A local limit theorem for a random walk in an intermittent dynamical environment
Juho Leppänen
TL;DR
The paper studies a one-dimensional extended dynamical system with intermittent, non-uniformly expanding local maps and shows that the horizontal component of the induced random walk on ${ Z}_+$ satisfies a strong law of large numbers, a central limit theorem, and a non-Gaussian local limit theorem in deterministic environments. It then establishes quenched LLTs for random, polynomially mixing environments, under precise moment and correlation decay conditions, by relating first-entry/return times to Gaussian approximations and carefully controlling approximation errors. The LLT takes the form of a weighted sum of Gaussian densities, with weights determined by the environmental configuration, linking transport properties to environment structure through first-entry statistics. Overall, the work extends Leskelä–Stenlund’s framework to intermittent dynamics, providing a rigorous local limit description of transport in inhomogeneous intermittent media and contributing to the theory of random walks in dynamical environments.
Abstract
We study an extended dynamical system on the non-negative real line with piecewise linear non-uniformly expanding local dynamics.

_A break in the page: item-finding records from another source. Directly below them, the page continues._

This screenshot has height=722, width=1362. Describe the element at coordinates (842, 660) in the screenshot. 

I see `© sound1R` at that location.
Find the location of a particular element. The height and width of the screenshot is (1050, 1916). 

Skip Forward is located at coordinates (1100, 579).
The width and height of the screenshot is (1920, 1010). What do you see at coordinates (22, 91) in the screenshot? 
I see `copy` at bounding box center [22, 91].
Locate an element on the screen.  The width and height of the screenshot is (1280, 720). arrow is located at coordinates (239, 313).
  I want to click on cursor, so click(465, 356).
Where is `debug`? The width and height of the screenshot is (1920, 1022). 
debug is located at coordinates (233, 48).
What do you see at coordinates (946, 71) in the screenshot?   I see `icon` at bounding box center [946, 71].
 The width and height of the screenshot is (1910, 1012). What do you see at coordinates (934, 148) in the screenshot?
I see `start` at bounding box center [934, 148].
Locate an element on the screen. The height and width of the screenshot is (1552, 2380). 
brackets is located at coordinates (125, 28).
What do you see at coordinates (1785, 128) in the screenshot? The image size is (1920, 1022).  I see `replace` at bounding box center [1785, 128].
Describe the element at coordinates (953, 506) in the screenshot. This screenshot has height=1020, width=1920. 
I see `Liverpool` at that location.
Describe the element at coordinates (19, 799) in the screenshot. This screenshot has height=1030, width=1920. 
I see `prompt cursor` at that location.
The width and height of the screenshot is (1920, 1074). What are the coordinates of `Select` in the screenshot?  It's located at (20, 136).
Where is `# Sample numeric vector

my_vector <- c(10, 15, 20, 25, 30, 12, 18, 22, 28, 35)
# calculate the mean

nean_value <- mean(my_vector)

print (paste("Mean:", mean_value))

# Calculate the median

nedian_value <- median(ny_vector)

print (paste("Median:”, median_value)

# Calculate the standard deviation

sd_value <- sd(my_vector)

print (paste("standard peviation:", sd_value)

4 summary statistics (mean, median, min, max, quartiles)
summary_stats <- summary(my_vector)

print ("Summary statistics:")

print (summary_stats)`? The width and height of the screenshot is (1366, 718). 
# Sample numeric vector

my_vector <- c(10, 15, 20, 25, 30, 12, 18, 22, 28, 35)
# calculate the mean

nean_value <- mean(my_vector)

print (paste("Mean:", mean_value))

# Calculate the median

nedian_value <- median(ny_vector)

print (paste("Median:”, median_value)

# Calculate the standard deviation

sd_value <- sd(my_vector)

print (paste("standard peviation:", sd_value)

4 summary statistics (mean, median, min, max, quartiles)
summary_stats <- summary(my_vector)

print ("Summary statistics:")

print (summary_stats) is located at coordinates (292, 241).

With a uniformly distributed initial state, the distribution of successive states coincides with that of a random walk in an inhomogeneous environment. Under suitable conditions on the environment, we establish a central limit theorem and a (non-Gaussian) local limit theorem for the walk. Our approach builds on the work of Leskelä and Stenlund (Stochastic Process. Appl. 121(12), 2011), who analyzed a corresponding model with uniformly expanding local dynamics.